Texte fourni:
◇ ◇ ◇
Environnement toxique

De son expérience professionnelle dans une mine de sables bitumeux en Alberta, l’autrice canadienne Kate Beaton livre Environnement toxique. Un album cinglant sur la masculinité toxique. Poignant !

De Cap-Breton…

Kate Beaton est une autrice canadienne de bande dessinée née en 1983. Avant de publier des albums, édités en France par Cambourakis, Diantre un manant (2 prix Ignatz et 1 Harvey Award), La princesse et le poney et Le roi bébé, elle a du quitter le foyer familial pour travailler dans des entreprises d’extraction de pétrole.

Celle qui aujourd’hui partage le studio Pizza Island avec notamment Julia Wertz, devait rembourser le plus rapidement possible ses crédits contractés pour ses études en sciences humaines.

… A Long-Lake

A Cap-Breton dans la Nouvelle-Écosse, il n’y a pas grand chose pour une étudiante et pour trouver de l’argent. Alors comme de nombreux compatriotes, Kate Beaton fait le grand voyage vers Long-Lake dans l’Alberta, à plus de 5 000 km de chez elle.
◇ ◇ ◇
Entrées de position des éléments:

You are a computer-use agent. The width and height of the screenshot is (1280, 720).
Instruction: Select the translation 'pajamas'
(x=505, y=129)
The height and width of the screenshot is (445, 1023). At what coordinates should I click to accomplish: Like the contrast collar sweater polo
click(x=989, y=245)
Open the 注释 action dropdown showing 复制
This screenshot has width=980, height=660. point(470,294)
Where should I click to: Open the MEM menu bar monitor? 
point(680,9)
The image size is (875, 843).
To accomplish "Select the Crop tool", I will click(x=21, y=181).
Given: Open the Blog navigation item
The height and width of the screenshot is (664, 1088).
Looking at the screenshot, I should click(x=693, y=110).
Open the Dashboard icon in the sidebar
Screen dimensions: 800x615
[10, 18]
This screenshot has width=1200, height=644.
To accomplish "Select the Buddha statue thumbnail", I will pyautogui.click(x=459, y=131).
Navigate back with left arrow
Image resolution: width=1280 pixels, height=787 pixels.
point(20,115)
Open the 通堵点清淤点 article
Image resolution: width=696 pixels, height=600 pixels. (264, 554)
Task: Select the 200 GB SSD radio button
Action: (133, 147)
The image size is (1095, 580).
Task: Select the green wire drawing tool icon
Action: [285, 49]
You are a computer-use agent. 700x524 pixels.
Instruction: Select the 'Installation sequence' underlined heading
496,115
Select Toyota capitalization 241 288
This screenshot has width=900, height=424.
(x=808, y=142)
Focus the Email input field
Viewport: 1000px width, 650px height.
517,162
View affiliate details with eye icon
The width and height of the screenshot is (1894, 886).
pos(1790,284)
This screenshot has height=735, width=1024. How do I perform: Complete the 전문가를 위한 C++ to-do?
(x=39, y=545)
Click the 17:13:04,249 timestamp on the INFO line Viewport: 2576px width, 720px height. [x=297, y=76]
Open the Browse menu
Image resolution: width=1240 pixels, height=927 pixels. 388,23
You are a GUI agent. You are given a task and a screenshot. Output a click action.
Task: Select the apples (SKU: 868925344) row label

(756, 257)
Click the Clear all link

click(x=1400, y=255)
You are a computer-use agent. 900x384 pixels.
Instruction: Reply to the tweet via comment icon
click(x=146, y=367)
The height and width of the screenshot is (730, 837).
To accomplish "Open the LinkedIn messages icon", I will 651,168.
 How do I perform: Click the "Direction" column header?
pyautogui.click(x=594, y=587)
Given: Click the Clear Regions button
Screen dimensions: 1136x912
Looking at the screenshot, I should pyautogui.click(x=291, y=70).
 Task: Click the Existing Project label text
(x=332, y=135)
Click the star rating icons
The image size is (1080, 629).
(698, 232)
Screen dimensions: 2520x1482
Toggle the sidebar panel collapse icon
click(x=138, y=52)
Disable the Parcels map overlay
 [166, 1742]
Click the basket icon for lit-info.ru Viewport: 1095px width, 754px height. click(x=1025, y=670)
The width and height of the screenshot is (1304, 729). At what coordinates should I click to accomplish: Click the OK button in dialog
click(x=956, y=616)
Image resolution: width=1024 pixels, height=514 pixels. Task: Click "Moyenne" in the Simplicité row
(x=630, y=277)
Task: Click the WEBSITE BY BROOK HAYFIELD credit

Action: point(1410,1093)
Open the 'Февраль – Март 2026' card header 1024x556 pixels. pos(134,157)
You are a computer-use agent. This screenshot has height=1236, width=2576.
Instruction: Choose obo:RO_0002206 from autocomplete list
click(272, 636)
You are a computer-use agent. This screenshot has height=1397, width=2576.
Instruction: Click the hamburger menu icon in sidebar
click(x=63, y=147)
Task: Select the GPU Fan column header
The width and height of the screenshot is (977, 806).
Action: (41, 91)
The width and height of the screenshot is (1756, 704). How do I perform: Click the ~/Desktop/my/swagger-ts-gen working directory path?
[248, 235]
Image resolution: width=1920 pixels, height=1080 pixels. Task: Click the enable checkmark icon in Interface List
◇ ◇ ◇
Défis:
**a.** Selon l'article sur Kate Beaton, à quelle distance de chez elle se trouve Long-Lake ?
**b.** Poursuivez l'article sur Kate Beaton à partir de l'endroit où il s'arrête.
Ces entrées n'ont aucun rapport avec l'article sur Kate Beaton.

Réponses par tâche:
**a.** À plus de 5 000 km.

**b.**
Ces mines de sables bitumeux accueillent des milliers de travailleurs arrivés de toutes les régions du Canada. Facile de s’y faire embaucher même sans diplôme.

« Bon. Je suis désolée. C’est mon premier jour… Je ne connais pas encore grand-chose… »

Kate est là pour travailler. Elle veut rapidement rembourser ses dettes. Elle n’hésite pas à cumuler deux emplois : dans la mine et dans un restaurant où elle est serveuse.

Syncrude. Après avoir regardé un documentaire sur la sécurité, Kate arrive au dépôt. Elle doit donner les outils aux employés qui se présentent. Mais, les outils, elle n’y connait vraiment rien. Elle a menti pour se faire embaucher. Peu importe, elle apprend vite.

Un vrai environnement toxique

Mais comme elle est jeune, qu’elle est une femme, la file des ouvriers s’allonge devant le dépôt. La neige n’y fait rien, ils viennent pour s’équiper mais surtout pour la voir. Elle est nouvelle, ils la draguent lourdement. Ils font également des sous-entendus graveleux.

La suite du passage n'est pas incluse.